COLOMBO: A Sri Lankan maritime security expert, Adm.Dr. Jayanath Colombage, has defended the visit of the Japanese Defense Minister, Itsunori Onodera, to the strategically located and Chinese-managed Hambantota port on the grounds that it would help allay fears about Sri Lanka’s allowing China to misuse the port for military purposes.

Japan, which, is most concerned about Chinese maritime military activity in the Indian Ocean and the South China Sea under the cloak of the Belt and Road Initiative (BRI), is particularly concerned about Hambantota port because it is on the East-West shipping route through which passes US$ 5 trillion worth of trade every year.

This is the reason why Japan decided to dispatch its Defense Minister to Sri Lanka. It is the first ever visit by a Japanese Defense Minister to Sri Lanka and that makes the visit poignant.

Minister Onodera visited Hambantota on August 22. He will also go to Trincomalee port which is to be developed by Japan in collaboration with India. While in Colombo, he will visit Colombo port, where there is a container terminal managed by China in collaboration with the Sri Lanka Ports Authority. There is also a dockyard there managed by a Japanese company as a joint venture with Sri Lanka.

Adm. Colombage, a former chief of the Sri Lankan navy told The Citizen on Sunday that the world and regional powers have to be re-assured that the Hambantota port, which is on the shipping route between the East and West, is being used only for commercial purposes, and that China will not be allowed to use it for military purposes.

“As per the lease agreement, if a Chinese naval vessel wants to call at the port, it will have to follow the same procedure as similar vessels from other countries. Sri Lanka reserves the right to allow or not to allow a naval vessel. The security of the port is entirely in the hands of the Sri Lankan navy,” Adm. Colombage pointed out.

He further said that Sri Lanka is duty bound to protect its sovereignty and security. At the same time, it will have to take into account the security concerns of other countries such as India ,Japan and the US.

“In the context of the fact that China has taken the Hambantota port on a 99 year lease and with a 70% stake in it, there are fears that it could use the power flowing from this for its own purposes. Therefore, Sri Lanka has to be vigilant and ensure that China does not transgress the agreement,” the Admiral, who is now working for the think tank Pathfinder Foundation, said.

He asserted that such visits by representatives of concerned countries will assure that that Sri Lanka is on the declared path and that it has nothing to hide.

“And China, which is also asserting that its interest in Hambantota and other ports in the BRI is commercial and not military, will be able to show that it means what it says and reassure a skeptical world that it has no ulterior motives,” Colombage added.

Roots of Japanese Worry

Japan is very worried that China will replicate in the Indian Ocean what it has successfully done in the South China Sea nearer home.

Simon Roughneen, Asia regional correspondent of Nikkeri Asian Review wrote onJune 13, 2018 that since 2013, China has expanded artificial islands and reefs in the South China Sea and subsequently installed a network of runways, missile launchers, barracks and communications facilities.

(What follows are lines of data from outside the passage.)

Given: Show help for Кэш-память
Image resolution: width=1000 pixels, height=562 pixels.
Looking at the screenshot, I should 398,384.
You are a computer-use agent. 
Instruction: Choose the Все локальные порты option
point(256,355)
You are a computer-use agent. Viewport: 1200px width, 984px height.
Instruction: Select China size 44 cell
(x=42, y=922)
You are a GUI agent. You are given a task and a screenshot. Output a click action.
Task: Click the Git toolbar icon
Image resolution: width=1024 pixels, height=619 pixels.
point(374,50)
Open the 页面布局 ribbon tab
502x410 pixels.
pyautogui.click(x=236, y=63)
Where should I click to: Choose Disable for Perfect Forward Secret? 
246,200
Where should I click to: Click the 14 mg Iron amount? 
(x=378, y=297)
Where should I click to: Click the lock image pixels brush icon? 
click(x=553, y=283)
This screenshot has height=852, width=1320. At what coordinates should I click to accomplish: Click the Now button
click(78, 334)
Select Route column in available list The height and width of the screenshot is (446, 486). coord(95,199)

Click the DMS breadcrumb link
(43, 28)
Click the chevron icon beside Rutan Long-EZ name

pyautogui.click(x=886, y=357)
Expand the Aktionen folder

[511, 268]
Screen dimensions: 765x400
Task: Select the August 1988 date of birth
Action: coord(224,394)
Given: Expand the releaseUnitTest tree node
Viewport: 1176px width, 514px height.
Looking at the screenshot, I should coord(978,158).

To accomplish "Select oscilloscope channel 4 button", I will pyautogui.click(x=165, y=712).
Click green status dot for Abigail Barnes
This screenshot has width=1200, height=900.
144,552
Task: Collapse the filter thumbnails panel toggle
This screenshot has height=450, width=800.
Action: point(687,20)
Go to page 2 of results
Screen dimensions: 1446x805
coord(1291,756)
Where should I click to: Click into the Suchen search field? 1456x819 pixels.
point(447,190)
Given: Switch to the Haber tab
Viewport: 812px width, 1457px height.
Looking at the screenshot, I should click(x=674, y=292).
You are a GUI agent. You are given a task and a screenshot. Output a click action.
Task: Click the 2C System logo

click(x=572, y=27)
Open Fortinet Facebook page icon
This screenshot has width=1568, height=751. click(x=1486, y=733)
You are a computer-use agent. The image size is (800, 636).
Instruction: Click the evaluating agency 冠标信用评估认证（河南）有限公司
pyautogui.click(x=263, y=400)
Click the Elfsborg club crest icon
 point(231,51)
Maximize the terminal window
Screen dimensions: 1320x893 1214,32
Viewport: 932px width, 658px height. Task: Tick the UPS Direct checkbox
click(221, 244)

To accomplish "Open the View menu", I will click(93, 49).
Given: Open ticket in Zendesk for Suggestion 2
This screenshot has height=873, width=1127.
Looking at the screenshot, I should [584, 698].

It has landed bombers in the disputed Paracel Islands.

“These military advances have led many to wonder if Beijing has already established unassailable control over the disputed waters. Brunei, Malaysia, the Philippines, Taiwan and Vietnam also have overlapping claims to parts of the South China Sea and its islands – claims that are looking increasingly forlorn in the wake of China’s military buildup.”

“During a meeting between the Philippine leader Duterte and Chinese President Xi Jinping in May 2017, the former asked whether the Philippines could drill for oil in a part of the South China Sea claimed by both countries. Xi’s reply was blunt. He said: “We’re friends, we don’t want to quarrel with you, we want to maintain the presence of warm relationship, but if you force the issue, we’ll go to war.”

“What China is winning is de facto control of nearly the entire South China Sea, including all activities and resources in it, despite the other surrounding Southeast Asian states' respective legal rights and entitlements under international law,” Nikkei quotes Jay Batongbacal, the Director of the University of the Philippines Institute for Maritime Affairs and Law of the Sea, as saying.

“At stake is the huge commercial and military leverage that comes with controlling one of the world’s most important shipping lanes, through which up to $5 trillion worth of trade passes each year,” the agency report said

The US is no mood to give in to China’s belligerence. Its Secretary of Defense James Mattis told the Shangri-La Dialogue that China faces “consequences” for the “militarization” of South China Sea, “for the purposes of intimidation and coercion.”